What is an alerting policy? Well, it’s exactly what it sounds like: A collection of practices and procedures centered on the alerting of “bad stuff” in your IT infrastructure. However, even that definition is too vague for our use. The goal here is to discuss the detailed building blocks of an effective alerting policy. A lot of the explanation here may seem like common sense, but a codified policy will make your life as an administrator easier and day-to-day activities more transparent to end users and management alike.
A couple months back in this blog we discussed the difference between reporting and alerting in your NMS system. The takeaway is that you shouldn’t configure variables for alerting unless you’re prepared to DROP EVERYTHING to fix that particular problem the INSTANT that alert comes in. Alert generation is the first element to consider in your policy. If a thing isn’t CRITICAL to the operation of your infrastructure or business, then it’s best not to send alerts for it. Generally speaking, variables such as host outages, service outages, and disk consumption thresholds are examples of critical problems that can be addressed immediately and need alerts tied to them. Of course, every environment is a little different, but that is a good starting point.
Once you’ve decided what variables to alert on versus those to ignore the next thing to consider is “who” should get the alerts? Do three “Jack-of-All-Trades” engineers share responsibility in maintaining your IT infrastructure? Alternatively, do the systems people and network engineers lord over their own turfs and refuse to play nice with one another? Depending on levels of specialization you don’t want all alerts to go to all people. And, based on the “Potayto, Potahto” idea from link above, you don’t want them to either. Instead you only want your NMS generating alerts that are meaningful and actionable by the recipient.
An extension of this topic requires an answer to the question “where should we do this alert configuration?” Most, if not all, NMS systems will allow you to input individual contacts for recipients, but this isn’t the best idea. Rather go onto your email system and configure distribution groups for inclusion on your NMS system. You now have you a single point of alteration when IT personnel changes.
What if the applications folks busy fighting a fire with your CRM system? Or if the phone is ringing off the hook because the CEO can’t log into the mail server? It that case we get into the third major part of an effective alerting policy: Alert Escalation.

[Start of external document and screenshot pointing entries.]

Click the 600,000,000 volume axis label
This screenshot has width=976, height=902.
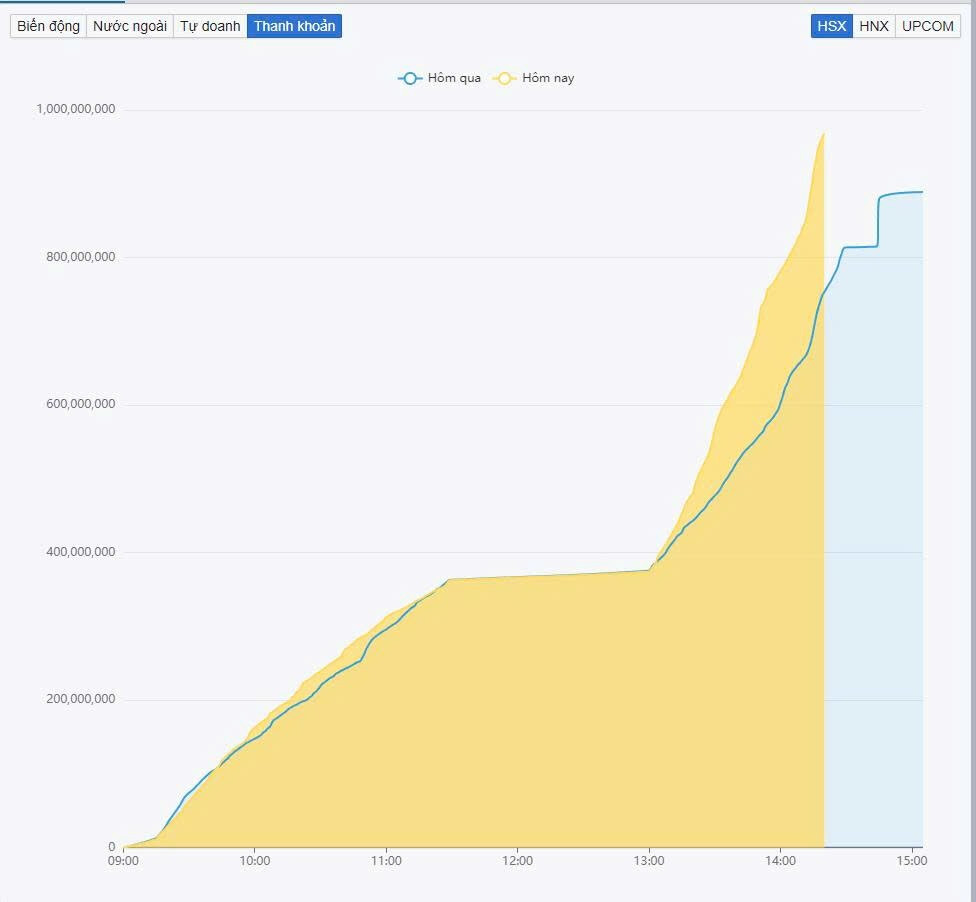click(80, 404)
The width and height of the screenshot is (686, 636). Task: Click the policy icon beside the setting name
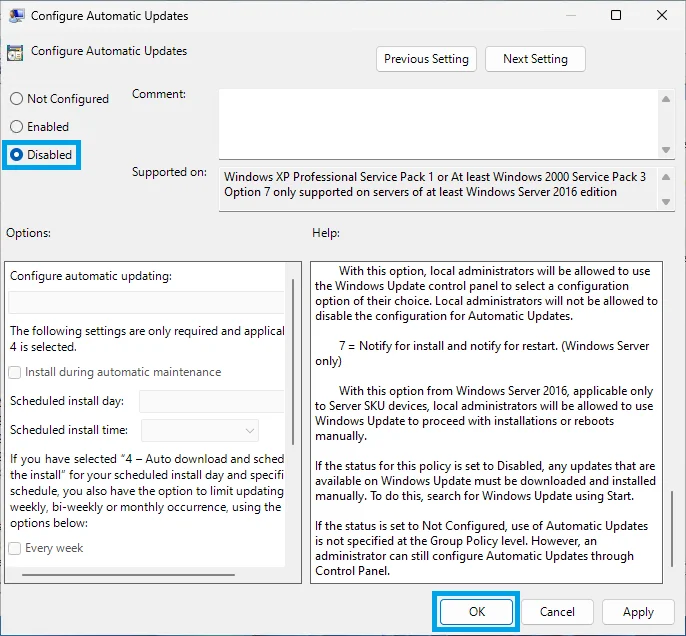click(x=15, y=53)
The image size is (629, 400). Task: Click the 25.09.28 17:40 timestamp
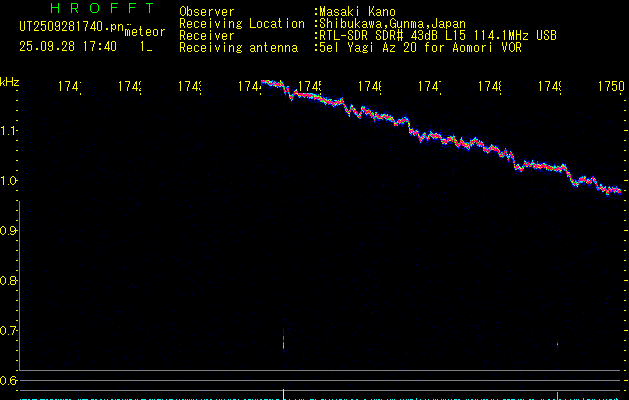tap(68, 46)
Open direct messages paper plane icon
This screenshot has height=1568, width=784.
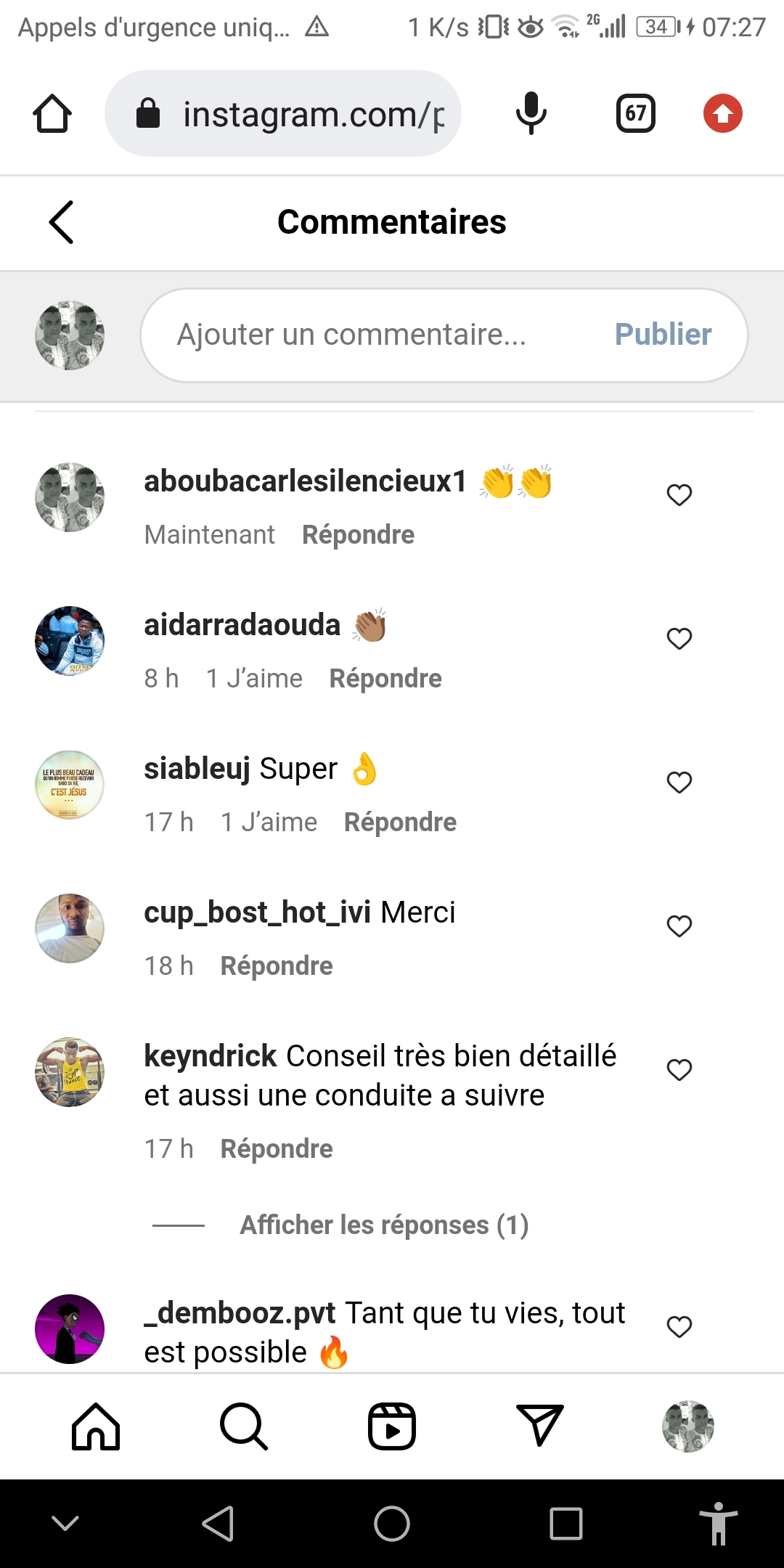pyautogui.click(x=539, y=1425)
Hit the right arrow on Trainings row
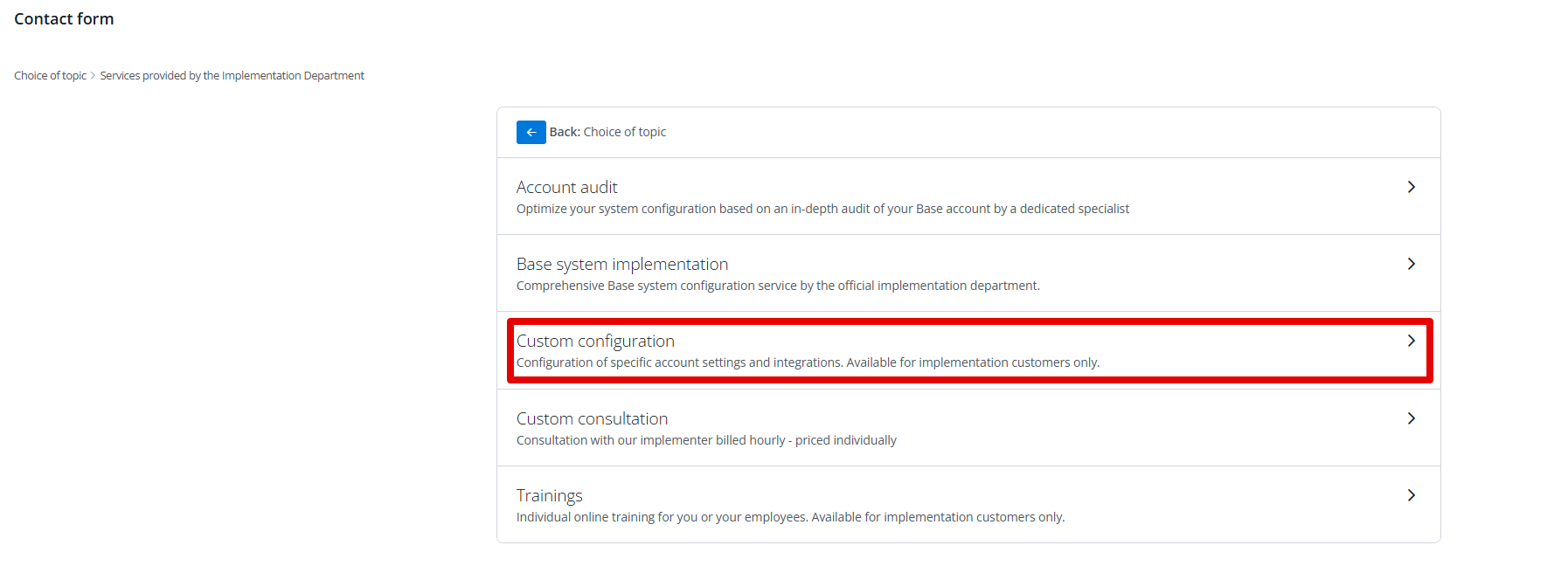Image resolution: width=1568 pixels, height=566 pixels. pos(1411,495)
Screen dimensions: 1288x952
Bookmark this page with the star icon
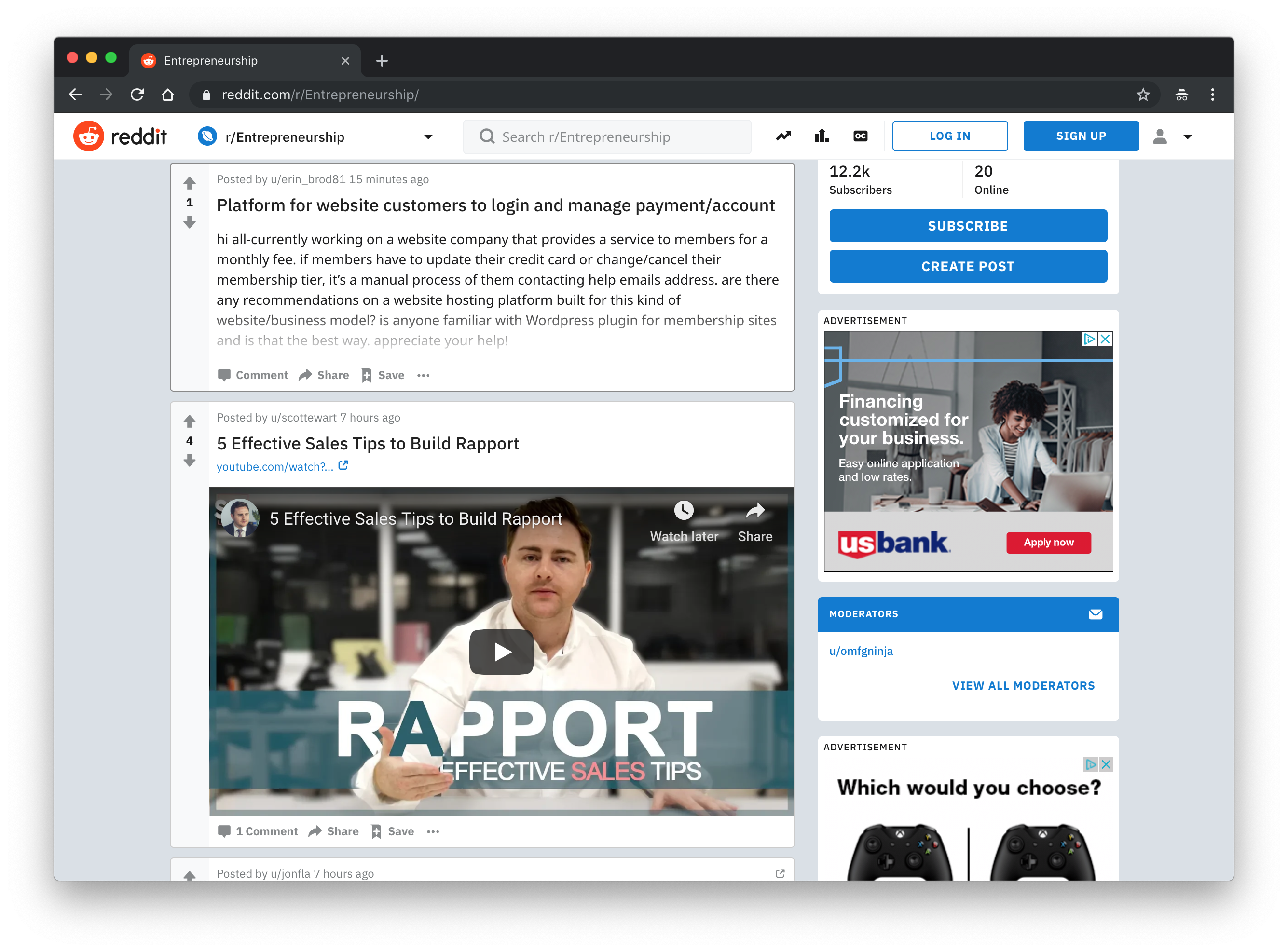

How long is too long before your NMS system sends a follow up alert for persistent a problem? 60 minutes? 24 hours? As with the other aspects of alerting policy the proper value depends on the business need, type of alert, etc. For re-notifications you want strike a balance between not causing too much “noise” in your inbox and still conveying the importance of addressing the issue (because you are only alerting on immediate/actionable things, right?).
There is another aspect of alert escalation to consider as well. What if your systems administrator and network engineer would feel more comfortable facing off against one another in Thunderdome rather than maintaining healthy IT environment? Or it’s a day after a long July 4th weekend and there’s not an engineer in site to deal with problems? Who do you want the problem escalated to when the primary contact isn’t available or doesn’t respond? Again, since the idea is that only really important matters are sending alerts, then the ideal escalation person is somebody that can address the issue. However, it’s also fairly common to set a manager as the secondary contact. Whomever is chosen they must have the gravitas within the organization to get the right people onto remediation ASAP.
Last on the list of elements to consider in your alerting policy is the idea of planned outage handling. This topic, of course, refers to things such has “Patch Tuesday” or “Reboot Sunday” when it is expected devices or services in the infrastructure will be unavailable. What is the proper way to handle those scenarios? Should we create a reoccurring maintenance window that mutes alerting for a small subset of devices? Is it preferable to shut off alerting for the NMS system as a whole? Once again answers are business-dependent.
On dictionary.com the idiom “Separate the wheat from the chaff” is literally defined as “sorting the valuable from the worthless.” While it refers to the ancient act of winnowing harvested grain it makes perfect sense within the context of an alerting policy. By defining the most important variables to alert on, who those alerts should go to, notification times, escalation paths, and planned outage procedures your NMS system will be broadcasting the valuable and jettisoning the noise. Happy winnowing and rule-making gang!